● **GIVEN TASK**: Reproduce word for word the portion of the Pandas DataFrame text starting with "Pandas DataFrame is" and going on through "rows, and columns.".

● **SUPPLIED TEXT**:

DataFrame

Pandas DataFrame

Pandas DataFrame is two-dimensional size-mutable, potentially heterogeneous tabular data structure with labeled axes (rows and columns). A Data frame is a two-dimensional data structure, i.e., data is aligned in a tabular fashion in rows and columns. Pandas DataFrame consists of three principal components, the data, rows, and columns.

We will get a brief insight on all these basic operation which can be performed on Pandas DataFrame :

Creating a Pandas DataFrame

In the real world, a Pandas DataFrame will be created by loading the datasets from existing storage, storage can be SQL Database, CSV file, and Excel file. Pandas DataFrame can be created from the lists, dictionary, and from a list of dictionary etc. Dataframe can be created in different ways here are some ways by which we create a dataframe:

Creating a dataframe using List: DataFrame can be created using a single list or a list of lists.

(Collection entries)
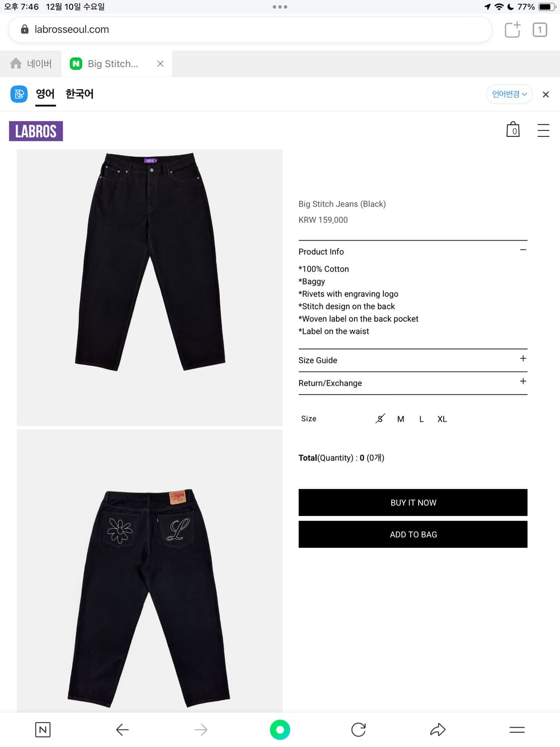Tap the new tab plus icon
This screenshot has height=747, width=560.
(512, 29)
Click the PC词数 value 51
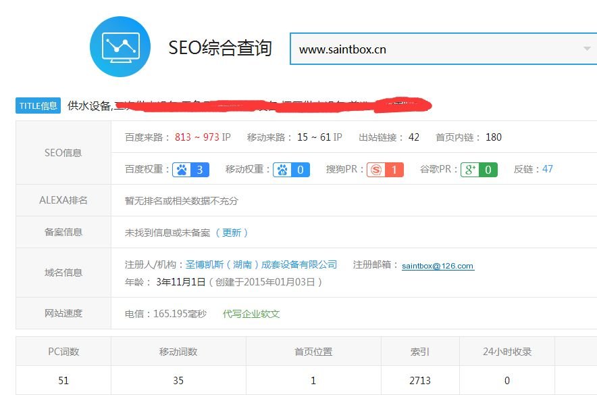This screenshot has width=597, height=395. pos(63,381)
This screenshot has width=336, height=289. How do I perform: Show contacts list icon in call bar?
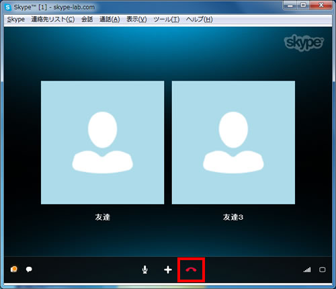coord(14,269)
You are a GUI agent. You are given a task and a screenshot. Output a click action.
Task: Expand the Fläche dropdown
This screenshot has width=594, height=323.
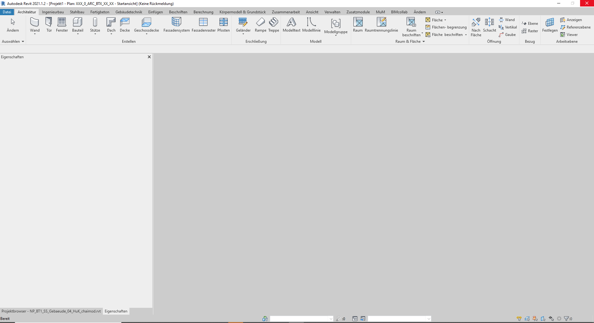pos(445,20)
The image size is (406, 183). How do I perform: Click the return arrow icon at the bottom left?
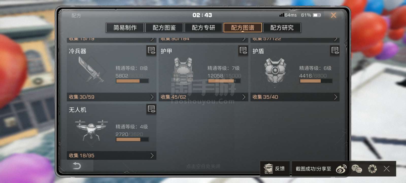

● **TASK RESULT**:
Pandas DataFrame is two-dimensional size-mutable, potentially heterogeneous tabular data structure with labeled axes (rows and columns). A Data frame is a two-dimensional data structure, i.e., data is aligned in a tabular fashion in rows and columns. Pandas DataFrame consists of three principal components, the data, rows, and columns.